In the data below, find the line containing "For every named", then set down that line and every later line up to and including the line containing "Педикюрное оборудование (81, 1907)", exactly.

*Records for processing*.
------------

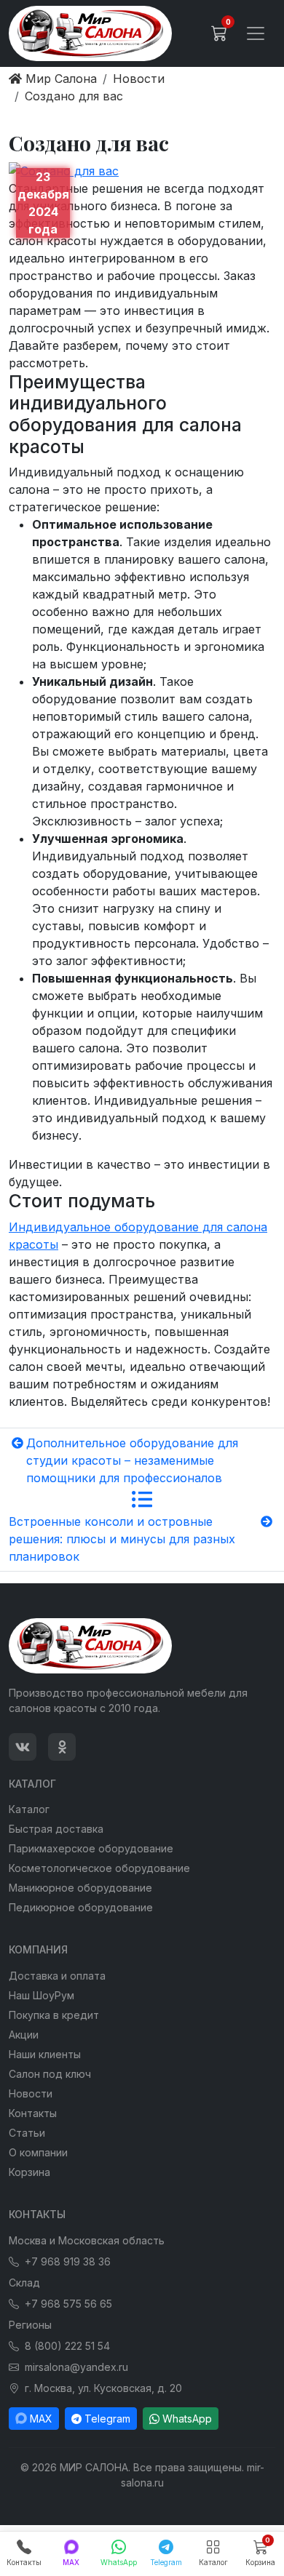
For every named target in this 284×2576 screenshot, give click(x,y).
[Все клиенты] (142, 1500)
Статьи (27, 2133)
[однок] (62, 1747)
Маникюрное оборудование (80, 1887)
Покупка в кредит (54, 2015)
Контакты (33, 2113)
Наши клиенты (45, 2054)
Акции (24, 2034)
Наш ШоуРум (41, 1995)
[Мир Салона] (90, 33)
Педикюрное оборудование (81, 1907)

------------

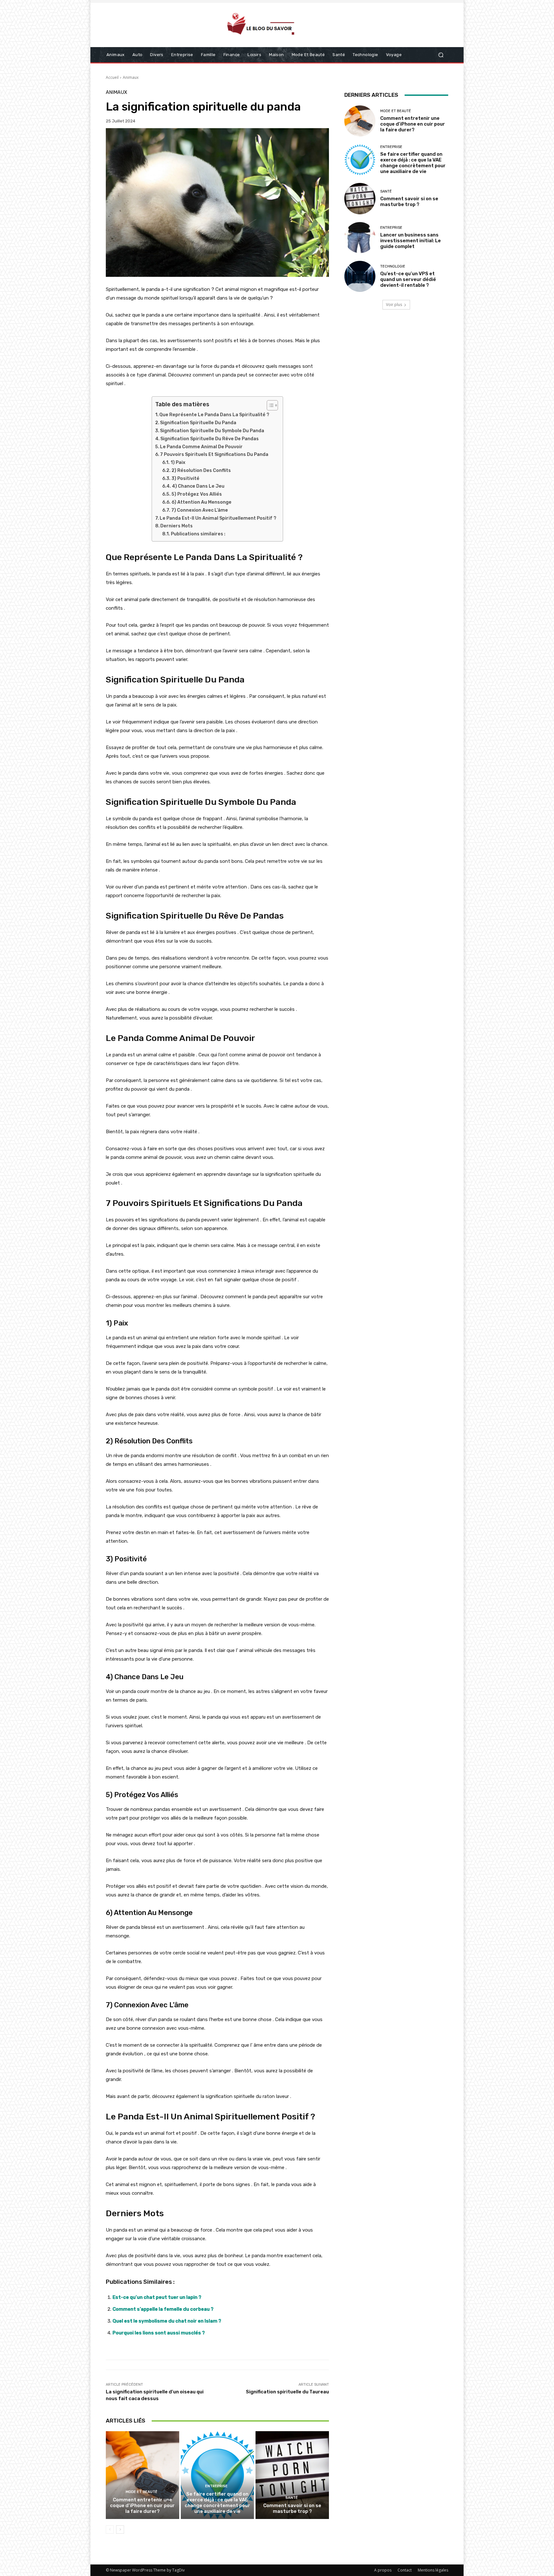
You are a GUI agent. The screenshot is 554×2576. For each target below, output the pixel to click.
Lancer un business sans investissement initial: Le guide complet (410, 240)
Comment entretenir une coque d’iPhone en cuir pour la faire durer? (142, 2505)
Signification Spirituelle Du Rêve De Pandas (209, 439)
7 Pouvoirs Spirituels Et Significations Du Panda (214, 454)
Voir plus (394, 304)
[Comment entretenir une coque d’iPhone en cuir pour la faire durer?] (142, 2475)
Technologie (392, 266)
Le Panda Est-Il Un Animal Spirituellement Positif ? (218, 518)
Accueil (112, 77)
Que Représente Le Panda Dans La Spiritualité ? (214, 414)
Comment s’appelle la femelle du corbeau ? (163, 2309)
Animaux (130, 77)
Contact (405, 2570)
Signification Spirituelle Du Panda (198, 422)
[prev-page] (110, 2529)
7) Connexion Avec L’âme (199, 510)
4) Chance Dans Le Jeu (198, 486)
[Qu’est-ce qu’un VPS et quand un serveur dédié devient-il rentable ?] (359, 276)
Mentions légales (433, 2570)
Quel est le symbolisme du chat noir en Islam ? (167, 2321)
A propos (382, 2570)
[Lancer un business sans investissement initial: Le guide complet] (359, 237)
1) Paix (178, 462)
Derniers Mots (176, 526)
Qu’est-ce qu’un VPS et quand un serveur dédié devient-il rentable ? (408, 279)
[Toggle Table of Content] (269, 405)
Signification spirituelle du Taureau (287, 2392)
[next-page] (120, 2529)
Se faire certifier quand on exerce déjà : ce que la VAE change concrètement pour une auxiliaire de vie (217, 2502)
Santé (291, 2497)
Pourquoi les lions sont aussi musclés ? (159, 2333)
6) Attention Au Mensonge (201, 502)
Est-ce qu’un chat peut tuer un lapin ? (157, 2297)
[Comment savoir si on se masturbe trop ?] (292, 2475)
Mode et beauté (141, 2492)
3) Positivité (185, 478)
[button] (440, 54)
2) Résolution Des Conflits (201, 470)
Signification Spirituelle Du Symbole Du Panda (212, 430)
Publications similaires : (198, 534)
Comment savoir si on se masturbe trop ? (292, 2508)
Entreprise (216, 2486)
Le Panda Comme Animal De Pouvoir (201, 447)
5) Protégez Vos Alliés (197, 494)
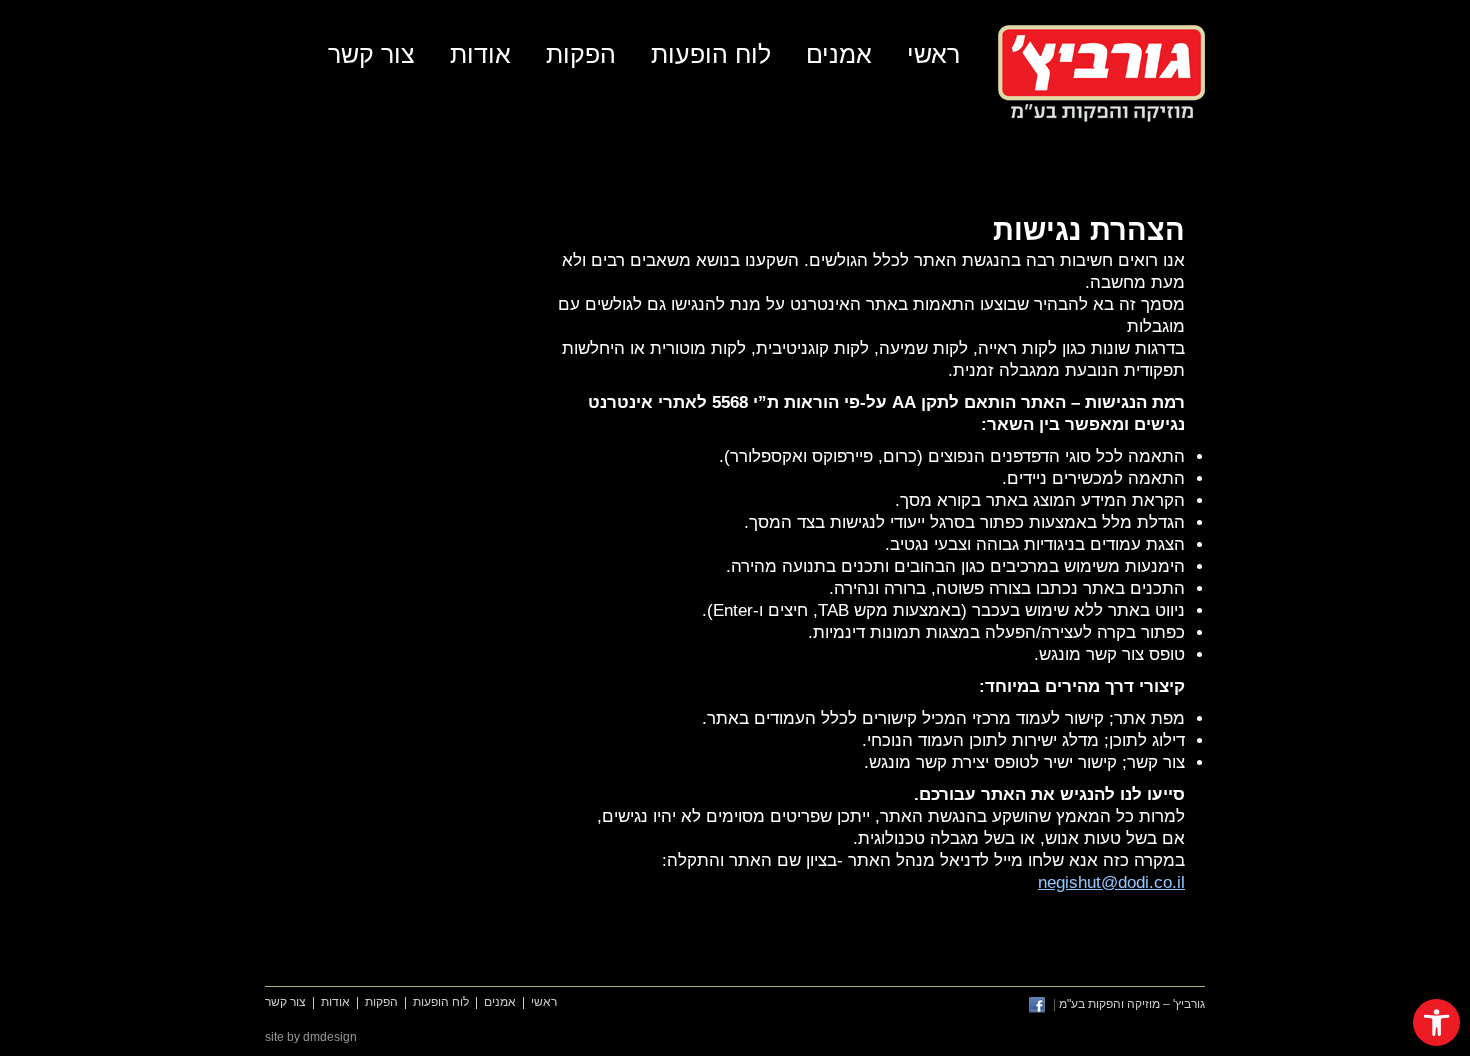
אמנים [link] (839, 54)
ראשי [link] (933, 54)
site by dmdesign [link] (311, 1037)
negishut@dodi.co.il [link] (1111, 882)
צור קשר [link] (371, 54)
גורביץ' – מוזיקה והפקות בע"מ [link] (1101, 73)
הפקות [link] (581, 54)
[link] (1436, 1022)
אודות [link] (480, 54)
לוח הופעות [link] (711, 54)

------------

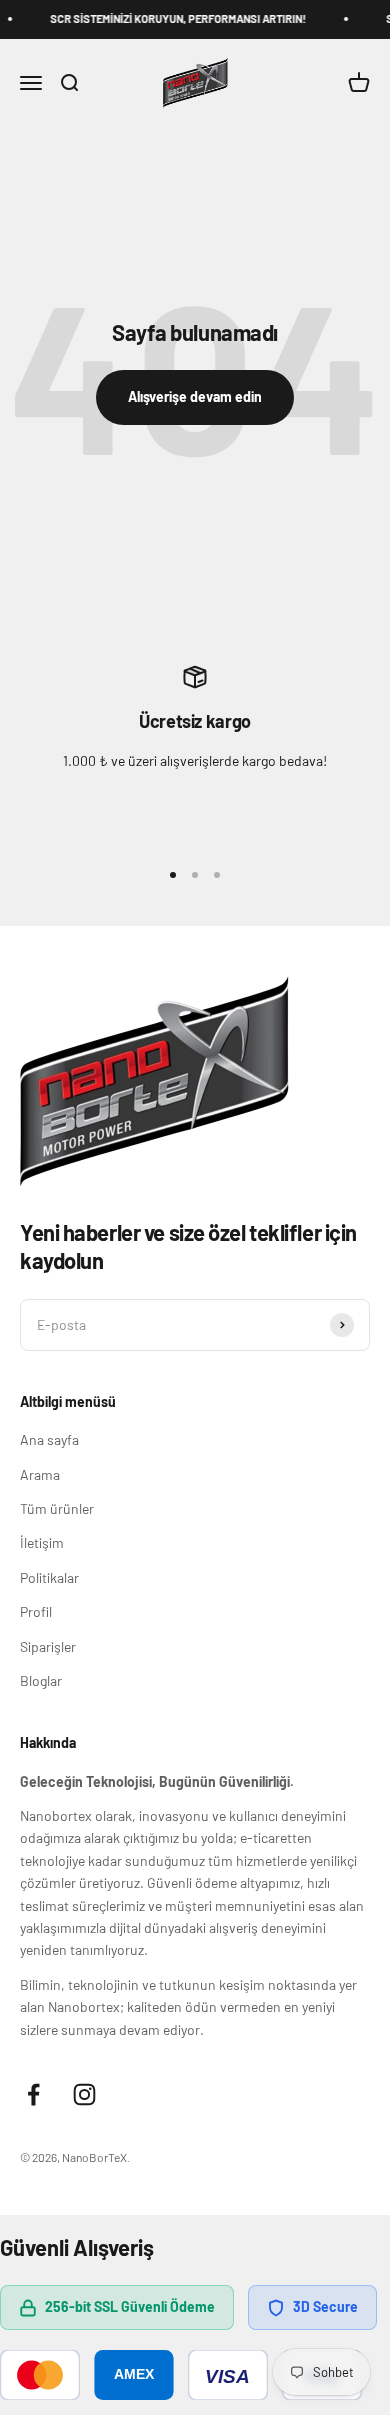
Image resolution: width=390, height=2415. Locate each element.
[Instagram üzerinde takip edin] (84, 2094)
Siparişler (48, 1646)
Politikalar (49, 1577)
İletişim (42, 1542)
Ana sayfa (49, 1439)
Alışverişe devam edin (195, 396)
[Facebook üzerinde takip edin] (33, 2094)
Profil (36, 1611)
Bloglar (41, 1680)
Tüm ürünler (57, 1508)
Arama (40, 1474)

------------

*Expected answer*.
For every named target in this 284×2576 screenshot, give click(x,y).
[Все клиенты] (142, 1500)
Статьи (27, 2133)
[однок] (62, 1747)
Маникюрное оборудование (80, 1887)
Покупка в кредит (54, 2015)
Контакты (33, 2113)
Наши клиенты (45, 2054)
Акции (24, 2034)
Наш ШоуРум (41, 1995)
[Мир Салона] (90, 33)
Педикюрное оборудование (81, 1907)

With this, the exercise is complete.